*** Begin section ***

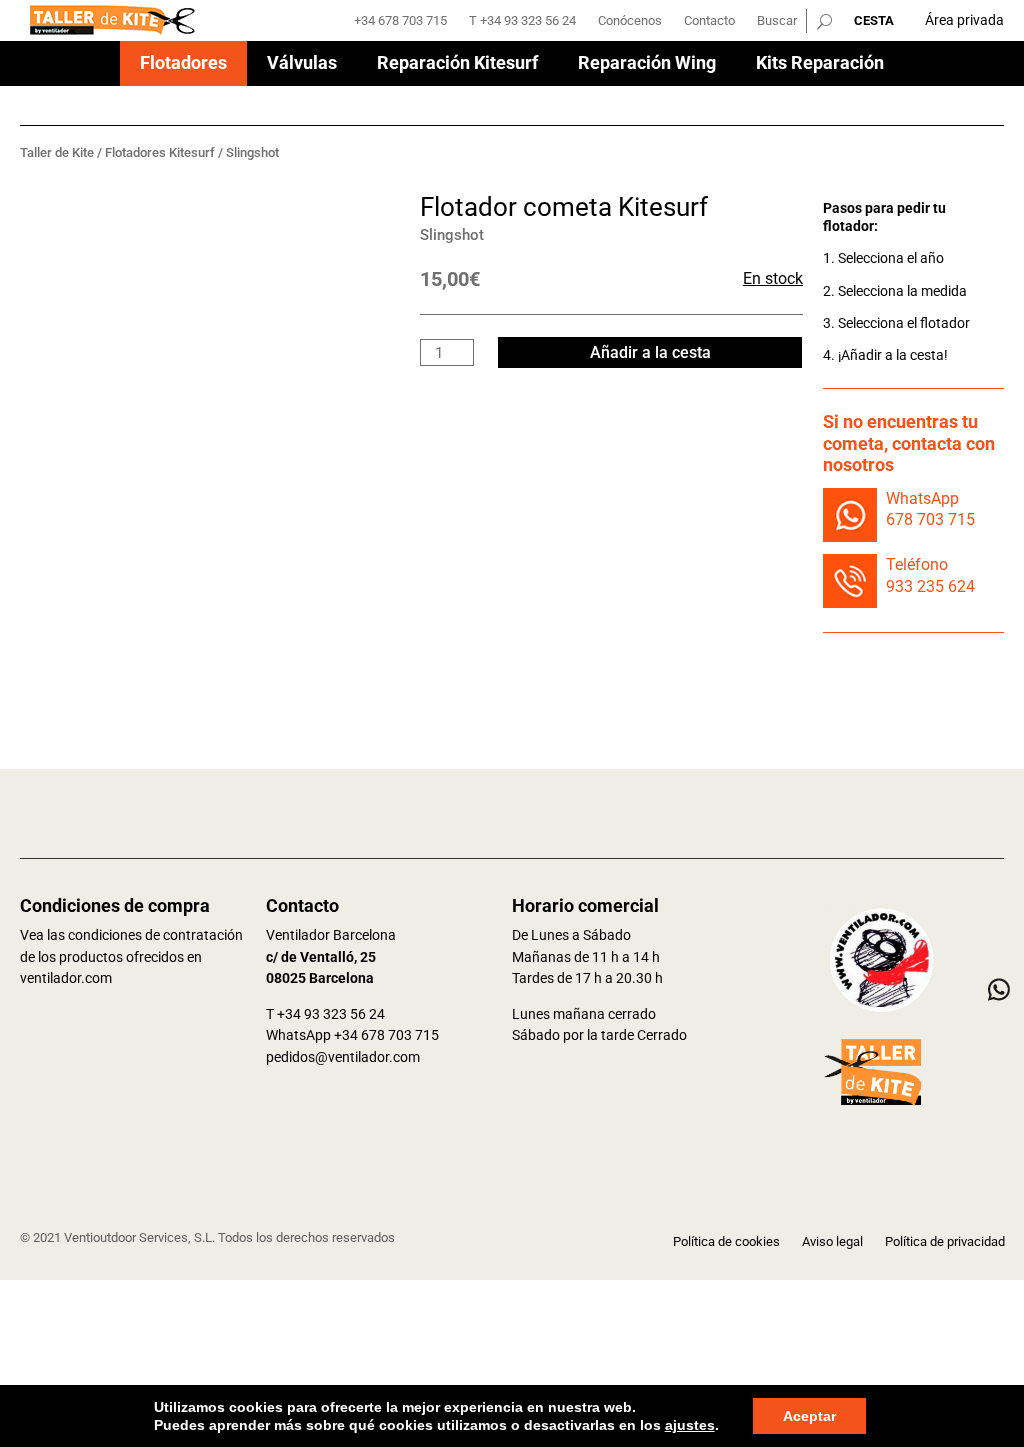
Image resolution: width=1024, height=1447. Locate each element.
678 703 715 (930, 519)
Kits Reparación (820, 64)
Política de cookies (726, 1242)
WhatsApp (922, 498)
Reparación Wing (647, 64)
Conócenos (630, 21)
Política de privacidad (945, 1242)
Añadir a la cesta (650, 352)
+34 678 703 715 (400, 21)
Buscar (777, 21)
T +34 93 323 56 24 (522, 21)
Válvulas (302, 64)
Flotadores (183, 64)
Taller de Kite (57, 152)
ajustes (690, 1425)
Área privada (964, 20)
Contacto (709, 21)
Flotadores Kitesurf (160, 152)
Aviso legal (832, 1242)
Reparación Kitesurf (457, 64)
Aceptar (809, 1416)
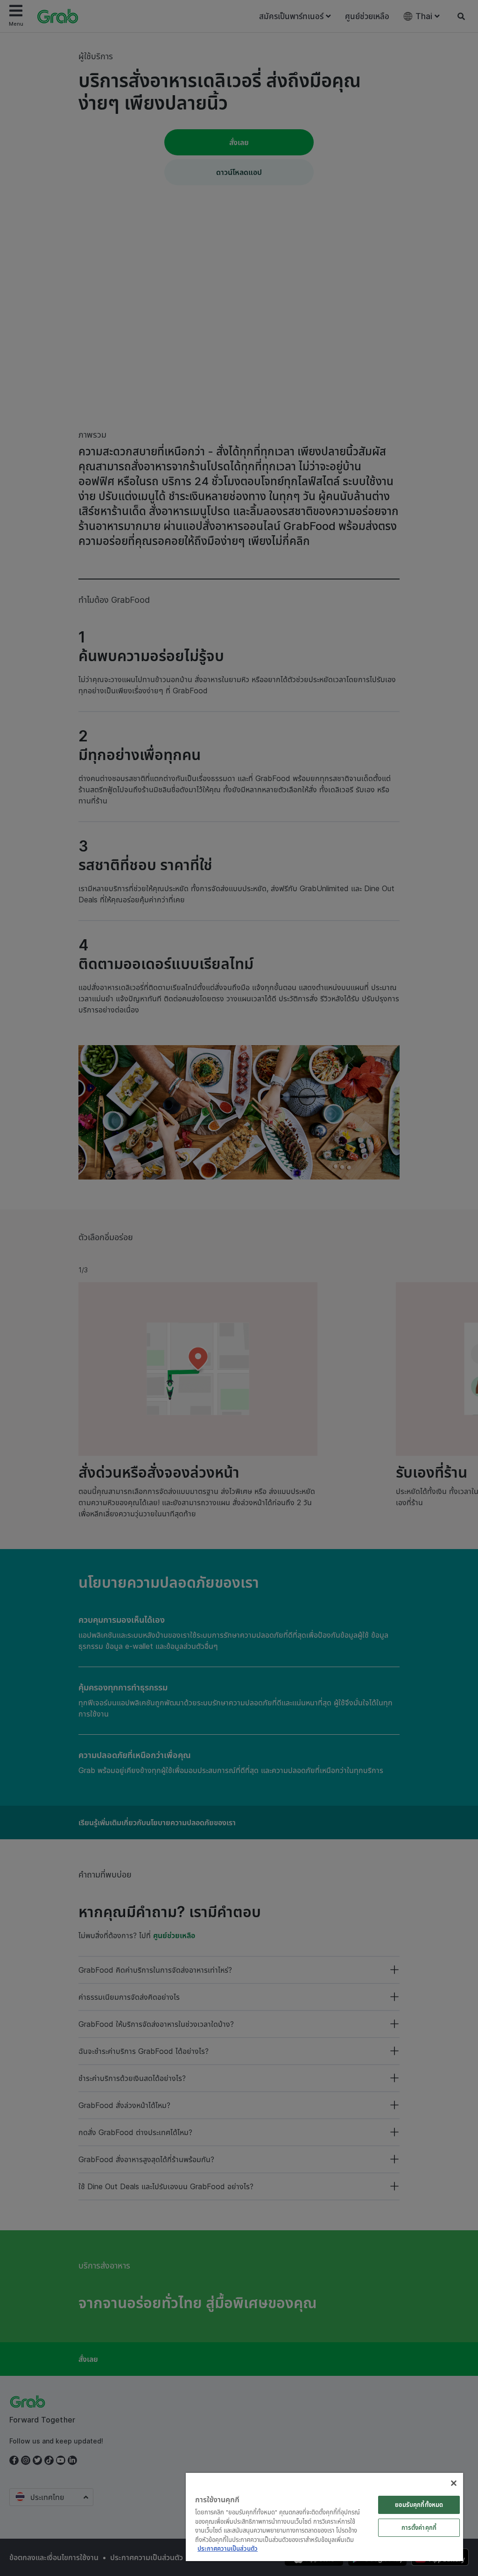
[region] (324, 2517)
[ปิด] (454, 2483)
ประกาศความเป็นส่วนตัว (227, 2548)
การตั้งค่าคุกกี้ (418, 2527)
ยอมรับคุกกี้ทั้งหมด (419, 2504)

*** End section ***
*** Begin section ***

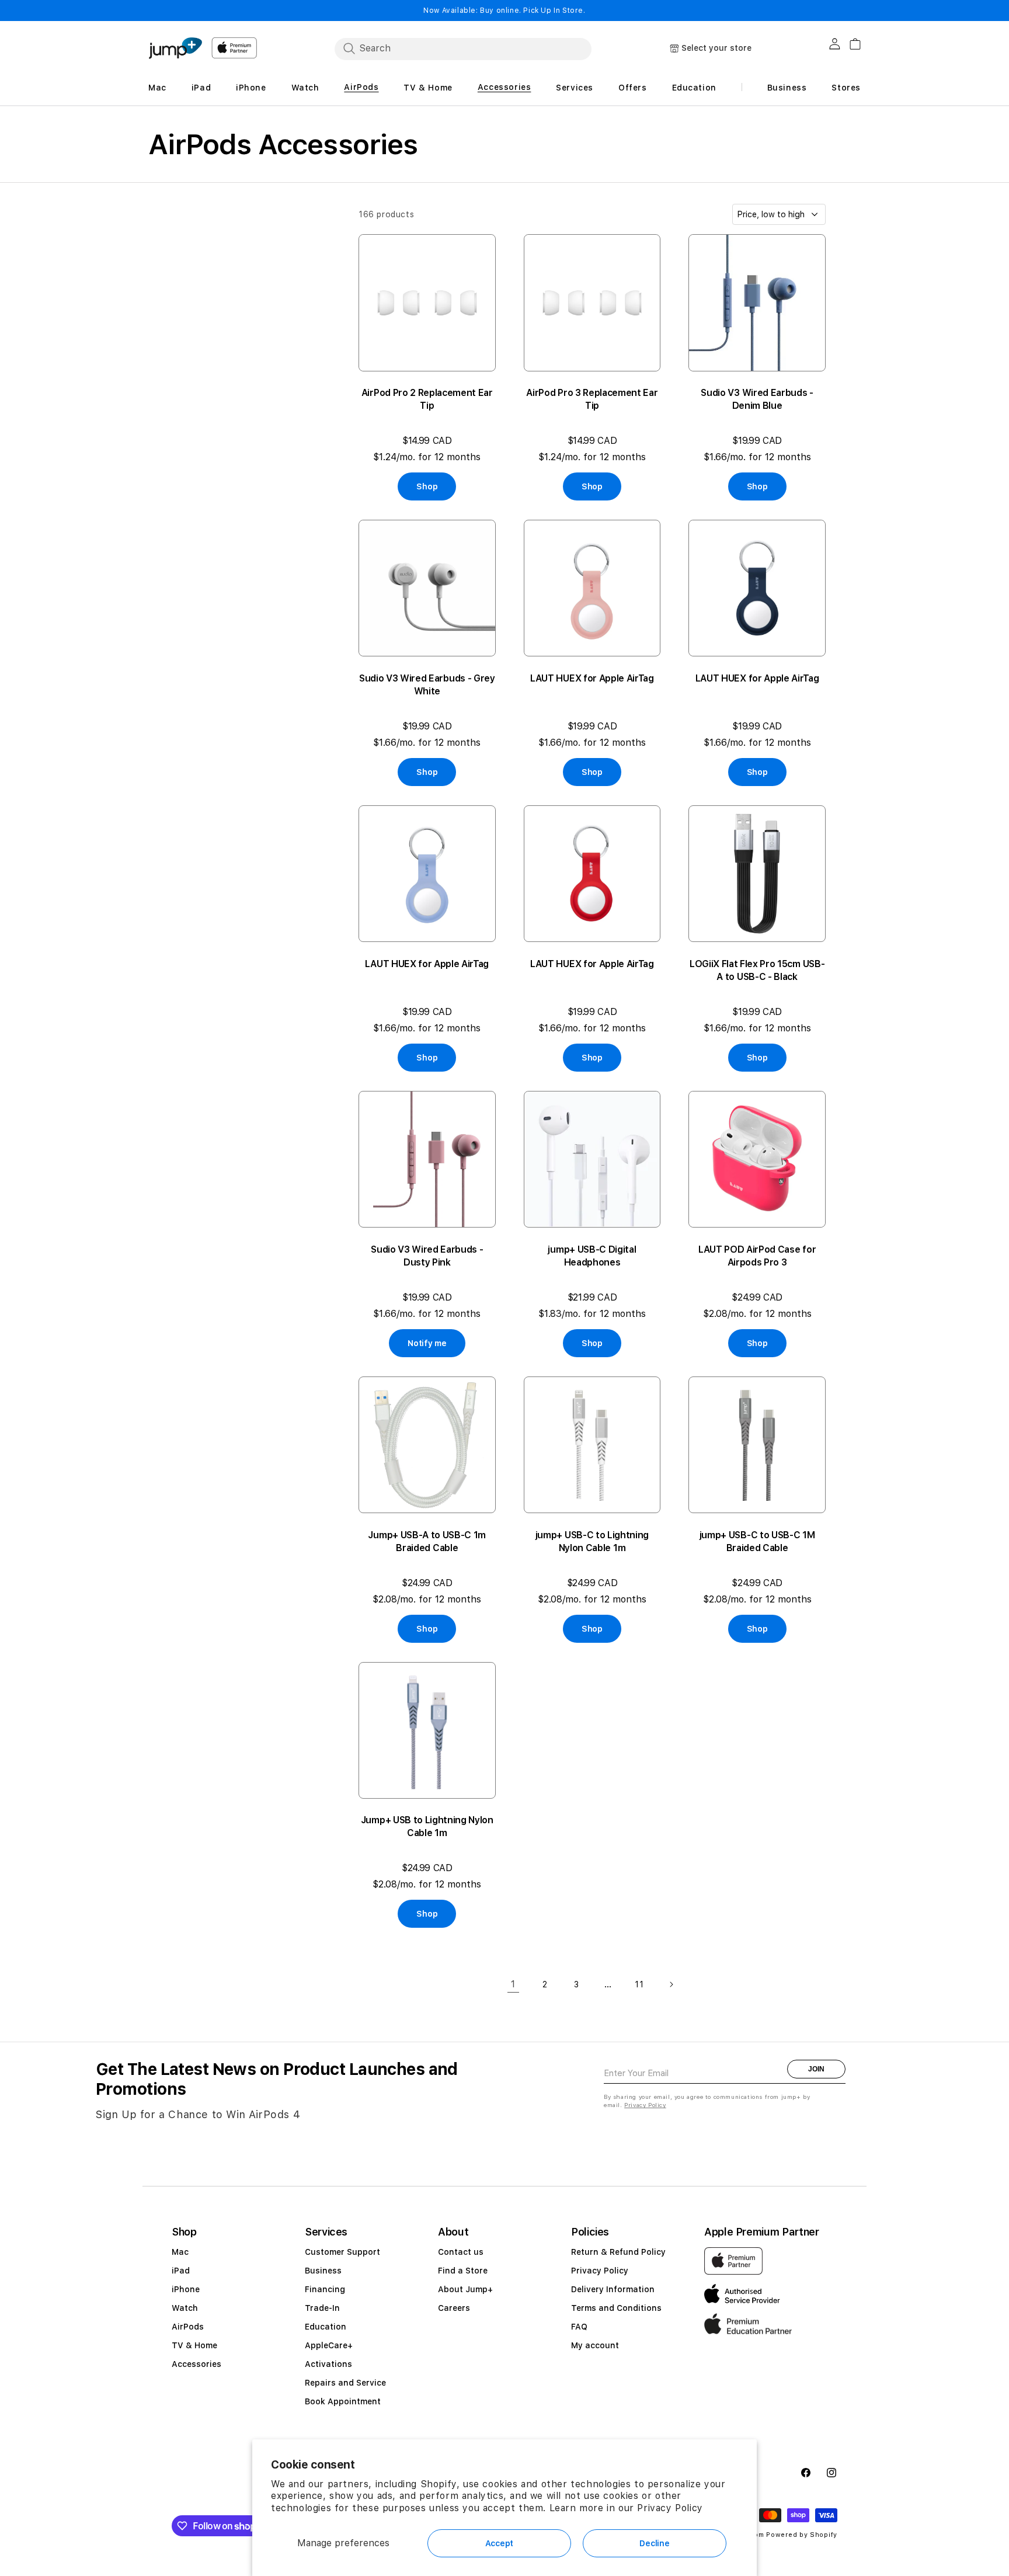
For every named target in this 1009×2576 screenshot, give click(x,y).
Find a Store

*** End section ***

Reproduce exactly, and with no other material, the lines between those holding "Image resolution: width=1024, height=1447." and "Política de privacidad (945, 1242)", inclusive.

Image resolution: width=1024, height=1447. Locate each element.
678 703 715 (930, 519)
Kits Reparación (820, 64)
Política de cookies (726, 1242)
WhatsApp (922, 498)
Reparación Wing (647, 64)
Conócenos (630, 21)
Política de privacidad (945, 1242)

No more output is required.